Do Palácio do Governo do estado de
Pernambuco se conta que quando estão para acontecer desgraças a Suas
Excelências seus moradores, aparece um vulto escuro e alto — “eminência parda”?
— no salão nobre, que é o grande e dourado que abre janelas antes cívicas do
que festivas para a praça da República. Essa crença, recolhi-a de velhos
empregados no palácio — que como Palácio do Governo, datando apenas do século
XIX, não chega a ser velho, pelo menos para uma cidade do passado já longo e
provecto do Recife — no tempo em que, governador de Pernambuco, “o último
fidalgo autêntico que governou um estado brasileiro” (como não se cansava de
repetir o perspicaz Edmundo da Luz Pinto), fui, com o nome, mas não com as
funções, de “oficial-de-gabinete”, uma espécie de secretário particular do
ilustre pernambucano, ajudando-o não só a receber e cumprimentar estrangeiros ilustres
de passagem pelo Recife (como o dr. Eckner, do Zeppelin, o infante dom Afonso
de Espanha, almirantes ingleses, o urbanista Agache, lorde Dundonald, Rudyard
Kipling) como — o outro extremo — a tratar com a plebe nas audiências públicas
das sextas-feiras, nas quais fazia meu socialismo moderado mas constante,
contra os ricos que abusavam dos pobres. Diziam então os empregados velhos do
palácio, a mim e a Júlio Belo, cunhado e tio de Estácio Coimbra e que foi, ele
próprio, por algum tempo, na qualidade de presidente da Câmara e na ausência do
governador, chefe do governo, que o tal vulto — talvez alma de algum morto do
tiroteio de 18 de Dezembro, no tempo de Floriano — não tinha hora para
aparecer: até com dia claro podia ser visto. Sua constância era de lugar: o
salão nobre. Sua insistência, a de dar sinal de desgraça próxima. E ultimamente
vinha aparecendo. Não se esquivara nem à luz do meio-dia recifense, que é,
talvez, a mais clara luz de cidade do litoral do Brasil. Pelo menos assim
pensava Eduardo Prado, entendido tanto em luzes como em sombras: pois segundo
Eça de Queirós frequentou em Paris ocultistas, penumbristas e espiritistas.

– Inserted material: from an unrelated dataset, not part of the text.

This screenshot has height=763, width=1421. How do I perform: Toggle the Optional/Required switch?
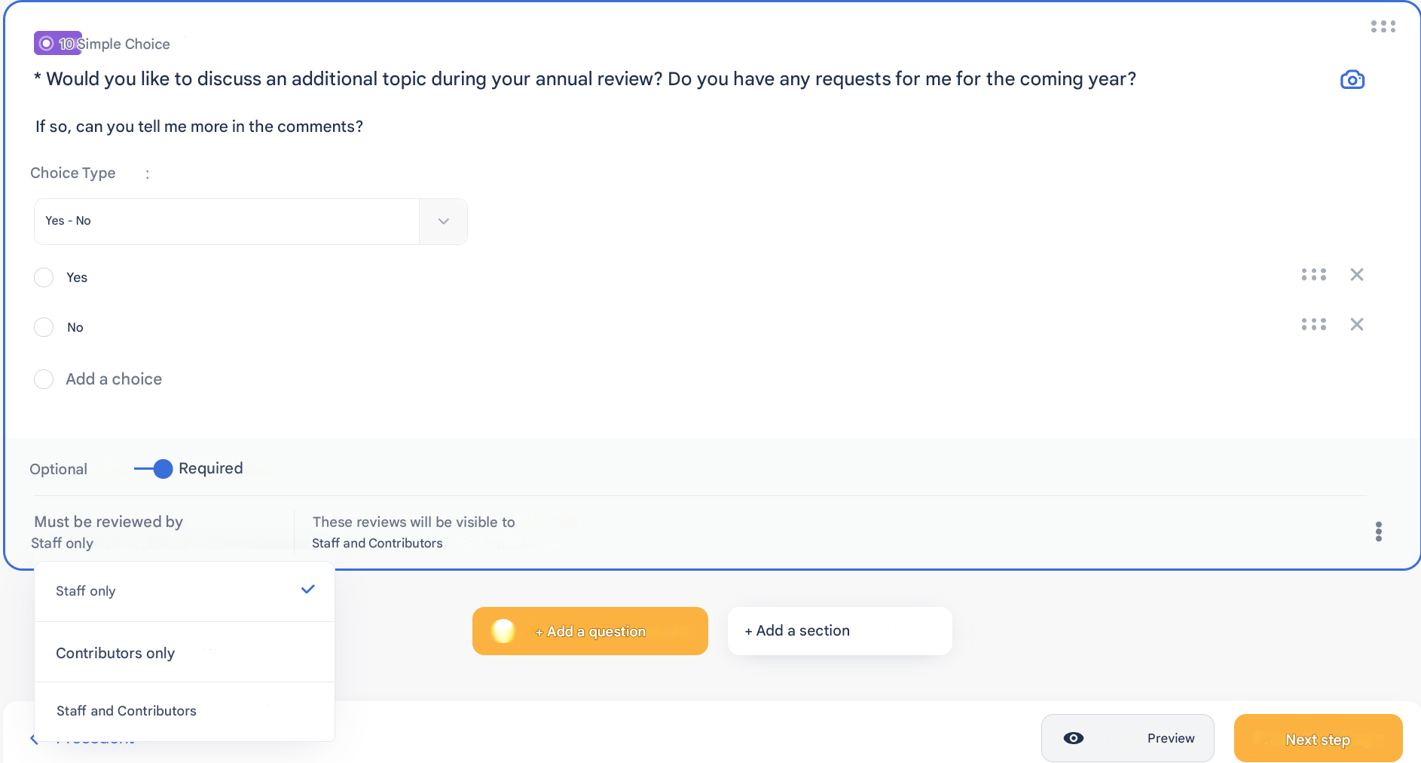pyautogui.click(x=154, y=469)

Estávamos no meado do ano de 1930.
Ninguém mais céptico quanto a revolução ou insurreição que o afastasse
sangrenta e violentamente do governo de Pernambuco do que Estácio de
Albuquerque Coimbra. A situação nacional, esta, há muito que o inquietava. A da
Paraíba, doía-lhe como uma dor que à sua sensibilidade de velho político
anunciasse tempestade grande para aqueles lados. Mas a situação estadual, não,
tais as adesões de políticos oposicionistas que vinha recebendo.

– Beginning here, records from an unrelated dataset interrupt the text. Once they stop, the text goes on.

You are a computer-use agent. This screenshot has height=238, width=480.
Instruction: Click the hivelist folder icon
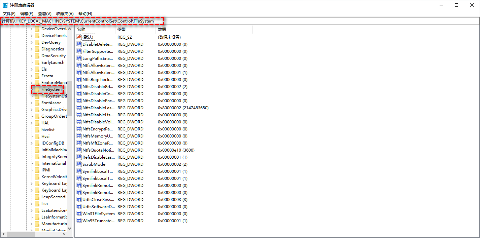37,130
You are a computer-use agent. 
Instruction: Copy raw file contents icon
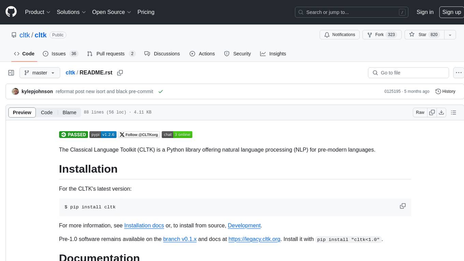(x=432, y=112)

Entretanto, foi Pernambuco um dos poucos
recantos do Brasil onde a revolução de 30, antes de tornar-se, como nas ruas do
Rio, “carnaval contra o Barbado”, fez correr sangue brasileiro. Das janelas do
salão nobre do Palácio do Governo, vi os soldados fiéis ao governador repelirem
corajosamente, da ponte de Santa Isabel, ataques a tiros de revoltosos mais
bravos ou afoitos. Bravura de lado a lado. Jantamos em palácio debaixo de
tiros, mas como se fosse um jantar de dia comum: nenhum pânico. Os tiros
quebrando vidraças e nós comendo o rosbife e bebendo o vinho dos dias normais.

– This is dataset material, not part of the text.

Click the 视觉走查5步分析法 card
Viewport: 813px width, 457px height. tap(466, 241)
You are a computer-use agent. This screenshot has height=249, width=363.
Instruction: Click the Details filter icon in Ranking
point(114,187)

Só depois do jantar, o governador decidiu deixar o Palácio do Governo, não
fugido, como se tem dito maliciosamente ou por ignorância, mas para aguardar no
edifício das Docas, no bairro do Recife, o combate que, ainda à noite ou de
madrugada, deveria travar- se entre a tropa federal fiel ao governo e a
revoltosa, vinda da Paraíba. Esse combate, disse na minha presença ao
governador Estácio Coimbra o então comandante da tropa federal do Recife que
parecia, ainda, fiel ao governo, ou simulava essa fidelidade, deveria travar-se
na descida da ponte de Santa Isabel. A tropa federal precisava, assim, ocupar o
Palácio do Governo para fins militares e era urgente que o governador o
deixasse. Só assim, e confiante na palavra do militar, que parecia, aliás,
homem sincero e sério, o governador constitucional de Pernambuco concordou em
passar a noite — a noite da pequena Itararé, anunciada pelo homem d’armas com
absoluta segurança — fora do palácio: no edifício das Docas. De que não saiu
fugido, prova-o o fato de que o quase Fradique, havendo tempo para preparativos
de viagem, apenas levou consigo uma maleta com sabonete, escova-de-dente e
água-de-colônia. Mais nada. Nem mesmo chinelos ou pijama.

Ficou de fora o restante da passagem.